Die Kathedrale von Vaduz.
International

Liechtenstein: Reformvorlage zu Religionsgemeinschaften steht in «keinem Zusammenhang» mit Erzbischof Haas

Bislang ist in Liechtenstein einzig die römisch-katholische Kirche staatlich anerkannt. Künftig soll sich das ändern. Was es nicht gibt: eine vollständige Entflechtung von Kirche und Staat. Die Regierung sieht von einem Konkordat mit dem Heiligen Stuhl ab.

Barbara Ludwig

Das geltende staatskirchenrechtliche System in Liechtenstein soll neu geordnet und in ein modernes Religionsverfassungsrecht überführt werden. Das sieht eine Vorlage der Regierung vor, wie diese am Mittwoch mitteilte. Ziel ist eine Gleichbehandlung der Religionsgemeinschaften.

Römisch-katholische Kirche bleibt «Landeskirche»
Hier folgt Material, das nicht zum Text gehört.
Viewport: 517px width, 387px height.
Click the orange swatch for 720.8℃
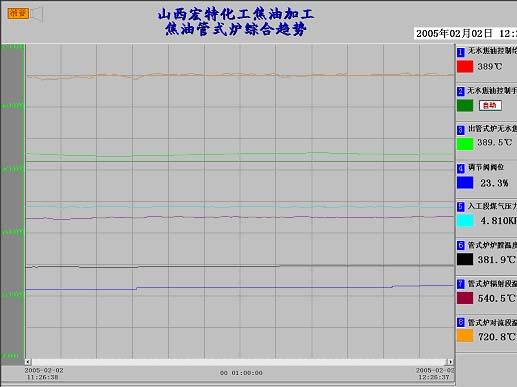coord(465,336)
Gemäss geltendem Recht ist in Liechtenstein nur die römisch-katholische Kirche öffentlich-rechtlich anerkannt – als «Landeskirche», wie es die Verfassung festhält. Diese besondere verfassungsmässige Stellung soll sie auch künftig behalten. Das symbolisiere die katholische Tradition und Prägung des Landes weiterhin, heisst es im Vernehmlassungsbericht, den die Regierung am Dienstag verabschiedet hat.
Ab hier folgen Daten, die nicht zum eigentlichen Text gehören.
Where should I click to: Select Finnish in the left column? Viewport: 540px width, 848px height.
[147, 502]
Flexibles System der Anerkennung

Gleichzeitig soll es jedoch eine Öffnung der Anerkennung für weitere Religionsgemeinschaften geben. Diese müssen sich bislang privatrechtlich organisieren. Neu kann ihnen der Landtag direkt im (neuen) Religionsgemeinschaftengesetz die Anerkennung zusprechen. Oder sie können später im Rahmen eines Anerkennungsverfahrens durch die Regierung anerkannt werden.

Kirche von Ruggell (FL).
Kirche von Ruggell (FL).

Zu den Religionsgemeinschaften, die von Gesetzes wegen anerkannt werden, zählen die evangelische Kirche und die evangelisch-lutherische Kirche. Sie erhalten die Anerkennung, ohne dass sie ein besonderes Verfahren durchlaufen müssen.
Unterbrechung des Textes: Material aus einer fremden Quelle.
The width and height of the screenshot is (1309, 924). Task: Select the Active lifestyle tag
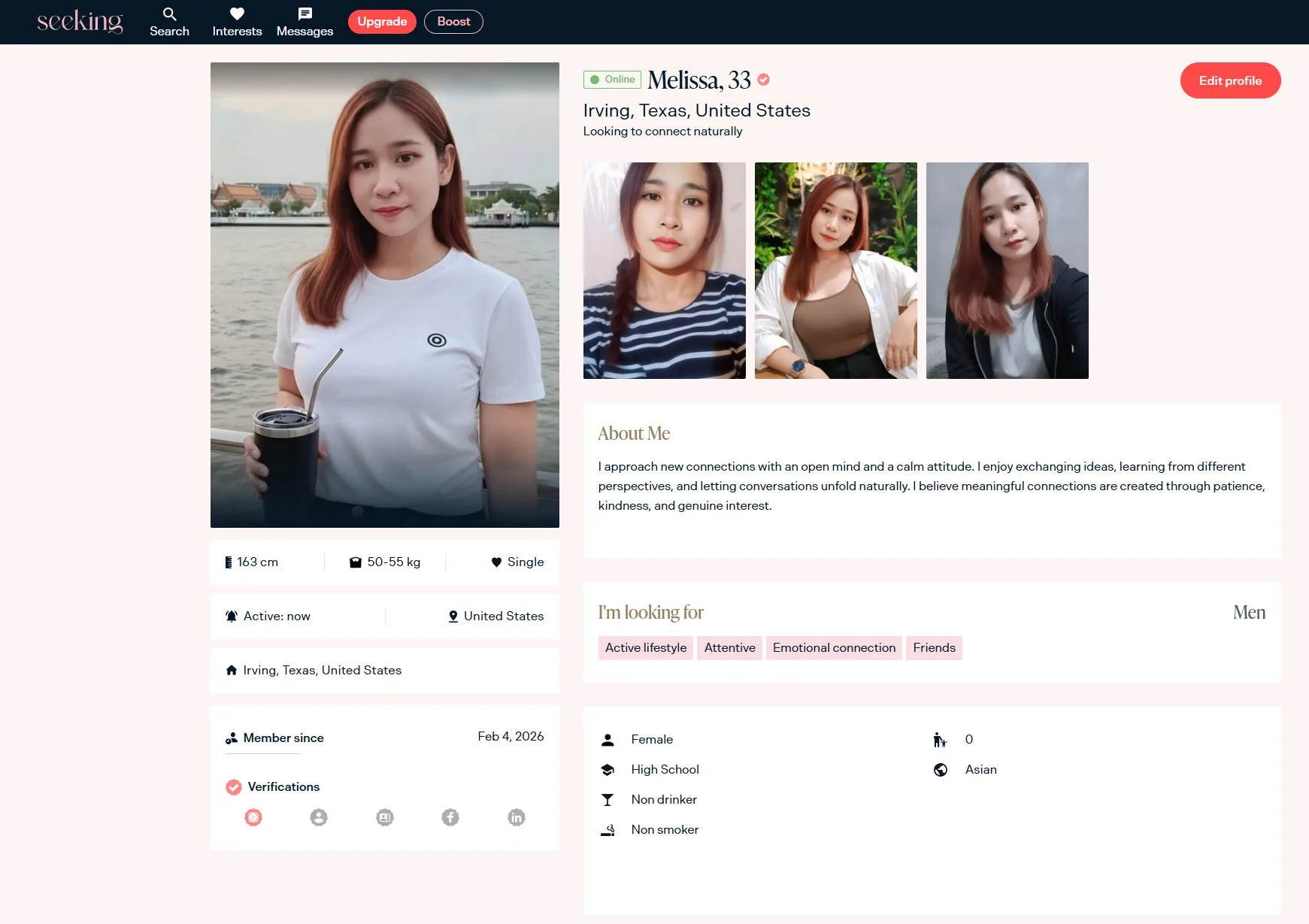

Religionsunterricht an staatlichen Schulen

Der Vernehmlassungsbericht spricht von einem flexibleren System, das die bisherige starre Zweiteilung in Anerkennung und Nicht-Anerkennung überwinden soll. Mit der Anerkennung sind besondere Rechte verbunden, etwa das Recht, an staatlichen Schulen Religionsunterricht erteilen zu dürfen oder in öffentlichen Anstalten Seelsorge anbieten zu können.

Keine vollständige Entflechtung

Seit Jahren gibt es im Fürstentum Liechtenstein Bemühungen Kirche und Staat vollständig zu entflechten. Bislang ohne Erfolg. Die am Dienstag präsentierte Vorlage sieht nun von einer vollständigen Entflechtung ab. Damit ist auch der Abschluss eines Abkommens mit dem Heiligen Stuhl vom Tisch. Eine frühere Reformvorlage hatte noch ein Konkordat vorgesehen. Dabei hätten alle Gemeinden ihre «althergebrachten vermögensrechtlichen Verflechtungen mit der römisch-katholischen Kirche auflösen sollen», heisst es im Vernehmlassungsbericht.

Der Friedhof von Ruggell (FL), im Hintergrund die Kirche.
Der Friedhof von Ruggell (FL), im Hintergrund die Kirche.

Eine vollumfängliche Entflechtung von Staat und Kirche habe sich «als nur schwer durchführbar herausgestellt», teilt der persönliche Mitarbeiter des Regierungschefs, Roland Moser, auf Anfrage mit. Deshalb sei mit der Neuordnung der Beziehungen zwischen dem Land und den Religionsgemeinschaften ein anderer Ansatz gewählt worden.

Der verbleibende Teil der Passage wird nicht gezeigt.